■ **SHORT EXERCISE**
Answer these questions using the review of a book on corruption and violence below.
1. What share of African countries have been in conflict since 1980?
2. To when does the data on local rainfall date back?
3. By up to how much does poverty increase the risk of violence?

Analyses of crime and corruption tend, not surprisingly, to be long on description and short on empirical analysis. Statistics on amounts embezzled or number of people killed in a genocide lack precision, where they exist at all. This book sets out the clever use of the rare reliable statistics that are available to shed light on particular episodes of corruption or violence, and in particular on whether it is possible to design policies which change the incentives of those behaving in undesirable ways.
Some examples will help. One chapter focuses on the recurring cycles of poverty and violence in sub-Saharan Africa. Is it possible to break the cycle? To answer that, we need to understand the causality: is the root cause, say, ethnic division which leads to conflict and thus poverty because nobody plants crops or invests in education? Or is it poverty which leads to conflict, dressed up perhaps as ethnic rivalry? A hint that it is the latter comes from the fact that civil strife is rare in rich countries, whereas two thirds of African countries have been in conflict since 1980. But how to test this hypothesis?
The answer lies in using data on local rainfall, available dating back to the late 1970s. An armed civil conflict is much more likely in the year after a large drop in rainfall, leading to a subsequent drought – and this is true for democracies and dictatorships, tribal or homogenous countries. Poverty, stemming from the impact of adverse conditions on economies where most people rely on agriculture, increases the risk of violence by up to 50%. The authors point out that climate change is likely to intensify the vicious circle of crop failure, poverty and violence. But they suggest a partial solution: direct international emergency aid to the immediate relief of farming communities immediately after a drought (or other disaster affecting crops), to pre-empt conflict, as aid poured into a zone which is already suffering poverty-related violence will probably be diverted to buying guns or decorating a dictator’s overseas bank account.

■ **DATA SECTION**

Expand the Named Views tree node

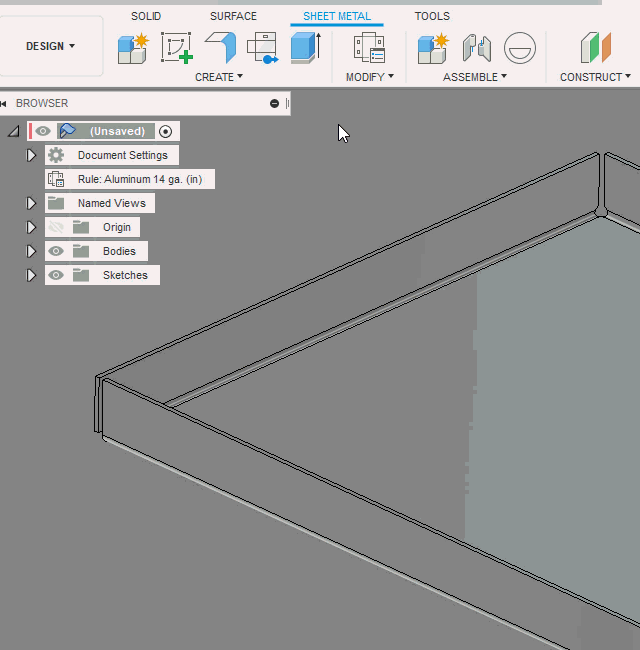(x=31, y=203)
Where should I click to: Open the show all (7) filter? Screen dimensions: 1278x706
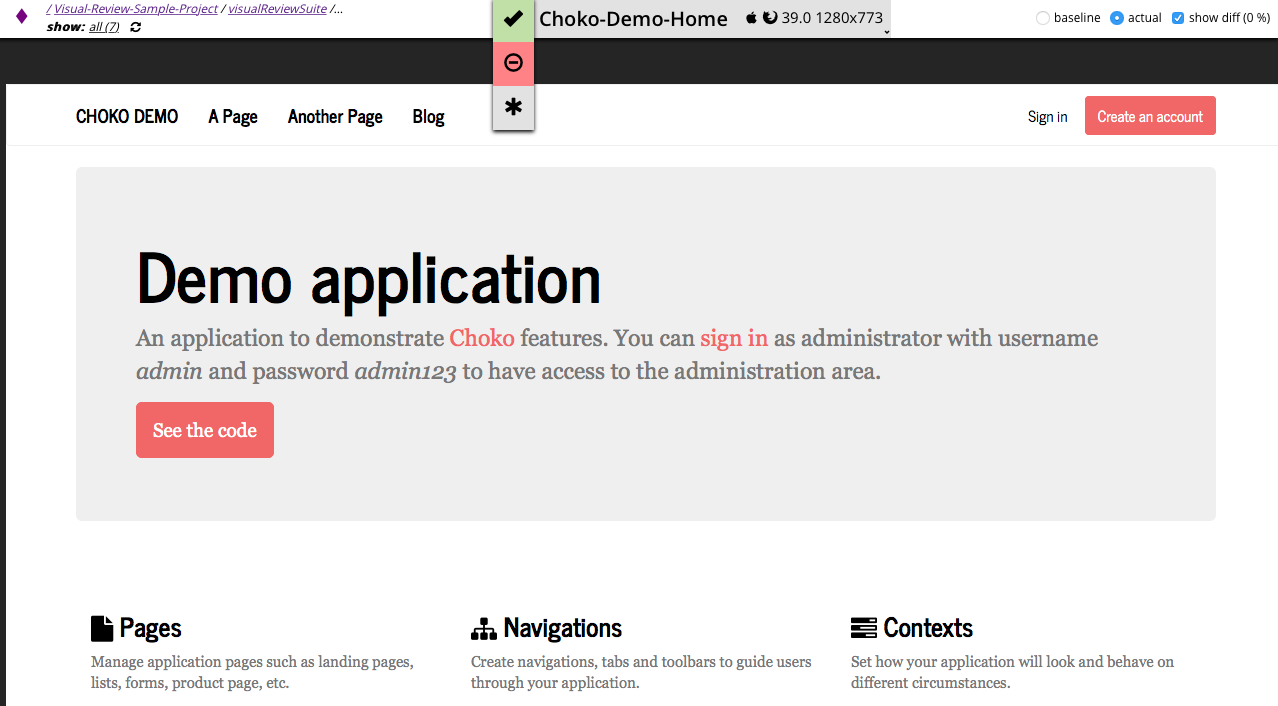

■ **RESULT OF THIS EXERCISE**
1. Two thirds.
2. The late 1970s.
3. Up to 50%.